◆ **WRITTEN PROBLEM**
Update the data below by replacing "Instruction:" with "Command:" throughout, leaving everything else unchanged.

**** INFORMATION SUPPLIED

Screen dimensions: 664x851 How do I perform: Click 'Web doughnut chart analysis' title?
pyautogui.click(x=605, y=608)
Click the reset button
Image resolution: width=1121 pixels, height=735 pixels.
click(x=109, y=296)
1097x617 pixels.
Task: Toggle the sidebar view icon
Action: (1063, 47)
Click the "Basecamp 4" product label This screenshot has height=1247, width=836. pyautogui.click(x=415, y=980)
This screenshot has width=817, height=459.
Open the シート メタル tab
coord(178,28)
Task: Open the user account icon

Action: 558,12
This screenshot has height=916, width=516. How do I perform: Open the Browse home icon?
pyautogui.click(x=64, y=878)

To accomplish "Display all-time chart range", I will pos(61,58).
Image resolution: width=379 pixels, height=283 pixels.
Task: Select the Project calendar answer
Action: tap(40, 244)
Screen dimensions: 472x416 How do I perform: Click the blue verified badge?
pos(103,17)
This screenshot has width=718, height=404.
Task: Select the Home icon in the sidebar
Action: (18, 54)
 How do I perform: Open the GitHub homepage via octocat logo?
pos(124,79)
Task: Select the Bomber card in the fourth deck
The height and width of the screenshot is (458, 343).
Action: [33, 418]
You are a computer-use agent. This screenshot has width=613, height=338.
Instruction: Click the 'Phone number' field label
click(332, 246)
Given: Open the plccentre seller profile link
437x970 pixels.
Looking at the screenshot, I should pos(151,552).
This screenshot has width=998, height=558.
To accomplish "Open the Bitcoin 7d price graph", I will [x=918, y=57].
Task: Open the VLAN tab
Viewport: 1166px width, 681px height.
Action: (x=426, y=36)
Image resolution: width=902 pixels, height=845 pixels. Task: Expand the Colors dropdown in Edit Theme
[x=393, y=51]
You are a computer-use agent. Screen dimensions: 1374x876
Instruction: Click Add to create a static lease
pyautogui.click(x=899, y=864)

********

◆ **SOLUTION**
Screen dimensions: 664x851 How do I perform: Click 'Web doughnut chart analysis' title?
pyautogui.click(x=605, y=608)
Click the reset button
Image resolution: width=1121 pixels, height=735 pixels.
click(x=109, y=296)
1097x617 pixels.
Task: Toggle the sidebar view icon
Action: (1063, 47)
Click the "Basecamp 4" product label This screenshot has height=1247, width=836. pyautogui.click(x=415, y=980)
This screenshot has width=817, height=459.
Open the シート メタル tab
coord(178,28)
Task: Open the user account icon

Action: 558,12
This screenshot has height=916, width=516. How do I perform: Open the Browse home icon?
pyautogui.click(x=64, y=878)

To accomplish "Display all-time chart range", I will pos(61,58).
Image resolution: width=379 pixels, height=283 pixels.
Task: Select the Project calendar answer
Action: tap(40, 244)
Screen dimensions: 472x416 How do I perform: Click the blue verified badge?
pos(103,17)
This screenshot has width=718, height=404.
Task: Select the Home icon in the sidebar
Action: (18, 54)
 How do I perform: Open the GitHub homepage via octocat logo?
pos(124,79)
Task: Select the Bomber card in the fourth deck
The height and width of the screenshot is (458, 343).
Action: [33, 418]
You are a computer-use agent. This screenshot has width=613, height=338.
Command: Click the 'Phone number' field label
click(332, 246)
Given: Open the plccentre seller profile link
437x970 pixels.
Looking at the screenshot, I should pos(151,552).
This screenshot has width=998, height=558.
To accomplish "Open the Bitcoin 7d price graph", I will [x=918, y=57].
Task: Open the VLAN tab
Viewport: 1166px width, 681px height.
Action: (x=426, y=36)
Image resolution: width=902 pixels, height=845 pixels. Task: Expand the Colors dropdown in Edit Theme
[x=393, y=51]
You are a computer-use agent. Screen dimensions: 1374x876
Command: Click Add to create a static lease
pyautogui.click(x=899, y=864)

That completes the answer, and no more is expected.